*EXCERPT PROVIDED*
──────────

We used many integrated technologies in our project from animated slides in our presentation to embedding You Tube video to share concepts of inclusion. While building the project we utilized many different devices to coordinate and gather our research so I certainly see the alignment with 2.4 Integrated Technologies. Regarding 3.2 Diffusion of Innovations, once we made our decisions as to the order of alternatives, all our research and action went to addressing those items so the stakeholders would indeed accept, approve and act on our recommendations. All of our research focused on the 3.4 Policies and Regulations of the state of Idaho. We certainly wanted our project to have that validity. We attempted 4.2 Resource Management, though in the end, I am not sure how successful that went for us. That would require every hand on every oar. Those on deck rowed well.

We would have benefited from Backwards Planning (an old Army technique) where one looks at where you want to be and when you want to be there. You work backwards from there to determine needs, and available time to plan, rehearse, correct, rehearse again, and then,  execute violently. But this is not the military and I have been in the civilian sector far longer than I was ever in service. Peer-group projects work well when all are focused on the common goal and common values are shared. I learned a great deal through this assignment, both about human dynamics and the specifics of Digital Inequality. Wanting to put this project into action at some point, the lessons learned will help keep me grounded as I move forward.

Please see the link below for our sources:

https://docs.google.com/document/pub?id=1jzQHeNGPRm86mAOymZhzTLNAaNIUADlVuyWaJ9UqL0o

Introduction Video

I embark on yet another first as part of my journey to an MET at Boise State University. I have never blogged before and now I begin my first post reflecting on my Introduction Video assignment as part of Ed Tech 501, Introduction to Educational Technology.

This involved many new things for me. I have made videos before and even seen a few posted to You Tube. However, those movies were made using some sort of tape first. Up until this class, I have never completely composed a movie, filmed, compiled from others and edited on a computer. As with most projects, there were a combination of factors I could control and those I could not. I discovered I could not edit the lighting of subjects who recorded their parts and emailed them to me. I could control the audio and edit high frequency pitches evident in some of the portions. I incorporated transitions and music to make my video more interesting to the viewer. I used IMovie to compile and edit my production, and Garageband to add sound effects. A key issue learned was time. When I posted my movie, it was five minutes in length. Once on YouTube it became 5:01 and now embedded here it is 5:02. It serves to remind me to insure my production is as intended when I teach. I also learned how to edit my Preferences in order to embed my video. Nelson Baquero was patient and calm as he guided me through yet another first.

I certainly would align this video with ACET 2.4 Integrated Technologies as I compiled multiple media into one production. I combined the numerous elements to weave an introductory video for my peers and teacher. By posting it on the class discussion board, my video became interactive allowing others to offer feedback both affirming and critically analyzing elements of the work they viewed. This provided insight to me from those both near and far geographically reinforcing the value of my chosen Master’s program.

As you can see, I still have a great deal to learn, with this production resembling more Ed Wood’s Plan 9 From Outer Space than Akira Kurosawa’s Rashomon. I look forward to learning new skills and applications to make me a better communicator, listener and educator.

Kurosawa, A. (Director). 1950. Rashomon [Film]. Toyko: Daiei.
Wood, E. (Director). 1959. Plan 9 From Outer Space [Film]. Los Angeles: Reynolds.

──────────

*Data excerpts*
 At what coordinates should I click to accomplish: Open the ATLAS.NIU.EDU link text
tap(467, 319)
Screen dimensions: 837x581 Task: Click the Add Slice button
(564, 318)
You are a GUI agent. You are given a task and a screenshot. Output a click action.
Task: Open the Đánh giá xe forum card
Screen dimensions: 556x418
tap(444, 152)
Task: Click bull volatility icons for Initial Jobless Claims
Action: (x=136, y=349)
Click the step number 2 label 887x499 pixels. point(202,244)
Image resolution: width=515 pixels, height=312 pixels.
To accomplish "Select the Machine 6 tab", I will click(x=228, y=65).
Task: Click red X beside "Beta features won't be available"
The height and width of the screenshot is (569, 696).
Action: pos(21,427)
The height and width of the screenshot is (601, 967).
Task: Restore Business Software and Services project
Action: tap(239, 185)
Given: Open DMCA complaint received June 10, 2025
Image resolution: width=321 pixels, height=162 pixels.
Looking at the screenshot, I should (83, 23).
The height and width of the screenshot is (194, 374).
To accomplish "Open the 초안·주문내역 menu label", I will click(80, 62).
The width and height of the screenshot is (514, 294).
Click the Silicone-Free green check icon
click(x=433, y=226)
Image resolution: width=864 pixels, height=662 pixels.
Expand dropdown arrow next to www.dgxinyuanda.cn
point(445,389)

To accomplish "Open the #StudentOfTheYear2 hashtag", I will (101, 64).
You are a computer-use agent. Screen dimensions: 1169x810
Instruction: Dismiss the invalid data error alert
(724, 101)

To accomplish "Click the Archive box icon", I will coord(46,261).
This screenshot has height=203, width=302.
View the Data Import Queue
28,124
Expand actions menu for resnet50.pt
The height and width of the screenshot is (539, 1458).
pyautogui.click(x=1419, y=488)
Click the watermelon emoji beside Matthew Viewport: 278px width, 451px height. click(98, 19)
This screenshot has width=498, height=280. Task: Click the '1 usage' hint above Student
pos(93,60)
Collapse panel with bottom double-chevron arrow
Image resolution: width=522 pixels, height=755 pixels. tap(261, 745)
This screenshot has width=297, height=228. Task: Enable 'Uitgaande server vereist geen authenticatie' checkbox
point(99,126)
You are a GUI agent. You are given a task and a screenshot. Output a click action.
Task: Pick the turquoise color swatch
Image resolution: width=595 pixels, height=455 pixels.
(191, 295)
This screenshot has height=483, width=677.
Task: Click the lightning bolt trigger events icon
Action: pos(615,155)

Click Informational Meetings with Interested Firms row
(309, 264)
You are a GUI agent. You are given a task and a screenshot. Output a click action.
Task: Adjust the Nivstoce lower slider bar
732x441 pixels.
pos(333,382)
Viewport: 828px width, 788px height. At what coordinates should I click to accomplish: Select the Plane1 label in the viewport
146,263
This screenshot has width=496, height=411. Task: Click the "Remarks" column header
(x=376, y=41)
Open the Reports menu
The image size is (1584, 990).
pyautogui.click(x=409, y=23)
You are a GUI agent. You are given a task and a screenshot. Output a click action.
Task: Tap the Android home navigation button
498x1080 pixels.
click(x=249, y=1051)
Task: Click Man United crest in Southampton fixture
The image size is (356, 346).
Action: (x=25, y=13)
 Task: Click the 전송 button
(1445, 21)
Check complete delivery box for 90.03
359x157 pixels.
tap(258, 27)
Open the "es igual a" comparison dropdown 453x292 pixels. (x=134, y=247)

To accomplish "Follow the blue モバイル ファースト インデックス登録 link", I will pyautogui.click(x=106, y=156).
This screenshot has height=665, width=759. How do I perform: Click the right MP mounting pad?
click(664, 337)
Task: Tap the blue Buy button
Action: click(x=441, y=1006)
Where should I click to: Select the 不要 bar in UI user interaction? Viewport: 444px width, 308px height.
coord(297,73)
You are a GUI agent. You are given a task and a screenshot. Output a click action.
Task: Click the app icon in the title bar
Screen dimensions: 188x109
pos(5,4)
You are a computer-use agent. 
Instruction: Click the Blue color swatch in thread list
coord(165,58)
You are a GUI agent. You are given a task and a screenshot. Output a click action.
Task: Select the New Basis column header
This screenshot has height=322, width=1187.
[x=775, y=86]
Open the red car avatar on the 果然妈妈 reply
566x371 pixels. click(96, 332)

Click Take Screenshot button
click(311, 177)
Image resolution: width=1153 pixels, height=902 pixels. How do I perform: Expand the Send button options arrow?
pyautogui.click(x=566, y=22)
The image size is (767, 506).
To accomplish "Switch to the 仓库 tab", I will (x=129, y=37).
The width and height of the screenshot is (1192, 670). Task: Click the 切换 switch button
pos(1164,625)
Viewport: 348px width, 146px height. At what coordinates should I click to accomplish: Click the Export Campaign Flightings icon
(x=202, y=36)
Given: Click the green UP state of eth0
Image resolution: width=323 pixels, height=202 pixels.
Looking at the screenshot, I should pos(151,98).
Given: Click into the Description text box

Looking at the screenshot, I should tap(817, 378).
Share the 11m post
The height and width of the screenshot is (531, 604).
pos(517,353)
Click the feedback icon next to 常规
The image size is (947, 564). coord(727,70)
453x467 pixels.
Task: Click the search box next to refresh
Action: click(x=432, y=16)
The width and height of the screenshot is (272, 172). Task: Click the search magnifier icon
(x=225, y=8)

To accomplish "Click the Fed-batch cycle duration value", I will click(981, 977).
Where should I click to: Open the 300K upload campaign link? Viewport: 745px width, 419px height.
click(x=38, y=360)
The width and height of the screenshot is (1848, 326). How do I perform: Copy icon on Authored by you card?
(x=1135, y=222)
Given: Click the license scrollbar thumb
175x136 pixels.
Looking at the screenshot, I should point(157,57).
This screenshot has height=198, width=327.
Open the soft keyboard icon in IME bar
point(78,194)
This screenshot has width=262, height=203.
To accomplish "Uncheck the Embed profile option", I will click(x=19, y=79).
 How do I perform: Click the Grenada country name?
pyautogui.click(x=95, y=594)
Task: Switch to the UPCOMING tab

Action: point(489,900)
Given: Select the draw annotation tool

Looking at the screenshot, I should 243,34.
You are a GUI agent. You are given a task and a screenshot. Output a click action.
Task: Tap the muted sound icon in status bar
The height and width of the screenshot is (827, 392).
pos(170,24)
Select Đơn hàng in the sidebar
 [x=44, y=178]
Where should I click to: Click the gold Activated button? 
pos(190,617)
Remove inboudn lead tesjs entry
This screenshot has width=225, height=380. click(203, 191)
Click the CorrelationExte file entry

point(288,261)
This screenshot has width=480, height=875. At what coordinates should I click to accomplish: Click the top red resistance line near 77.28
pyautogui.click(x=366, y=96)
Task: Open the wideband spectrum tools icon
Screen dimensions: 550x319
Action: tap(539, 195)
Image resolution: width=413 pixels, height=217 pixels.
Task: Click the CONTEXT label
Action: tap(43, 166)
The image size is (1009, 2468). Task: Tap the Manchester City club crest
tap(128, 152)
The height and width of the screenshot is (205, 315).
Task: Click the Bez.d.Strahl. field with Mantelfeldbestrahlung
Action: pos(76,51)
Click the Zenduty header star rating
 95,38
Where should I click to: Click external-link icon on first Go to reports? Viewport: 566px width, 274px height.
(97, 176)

──────────

*TASK LIST*
A: Reproduce a passage from the blog reflection verbatim. Begin at the words "We would have" and stop after "I move forward.".
B: List each numbered standard the blog reflection cites, with its number and name, giving each one only once.

*SOLUTIONS FOR EACH TASK*
A:
We would have benefited from Backwards Planning (an old Army technique) where one looks at where you want to be and when you want to be there. You work backwards from there to determine needs, and available time to plan, rehearse, correct, rehearse again, and then,  execute violently. But this is not the military and I have been in the civilian sector far longer than I was ever in service. Peer-group projects work well when all are focused on the common goal and common values are shared. I learned a great deal through this assignment, both about human dynamics and the specifics of Digital Inequality. Wanting to put this project into action at some point, the lessons learned will help keep me grounded as I move forward.

B:
2.4 Integrated Technologies
3.2 Diffusion of Innovations
3.4 Policies and Regulations
4.2 Resource Management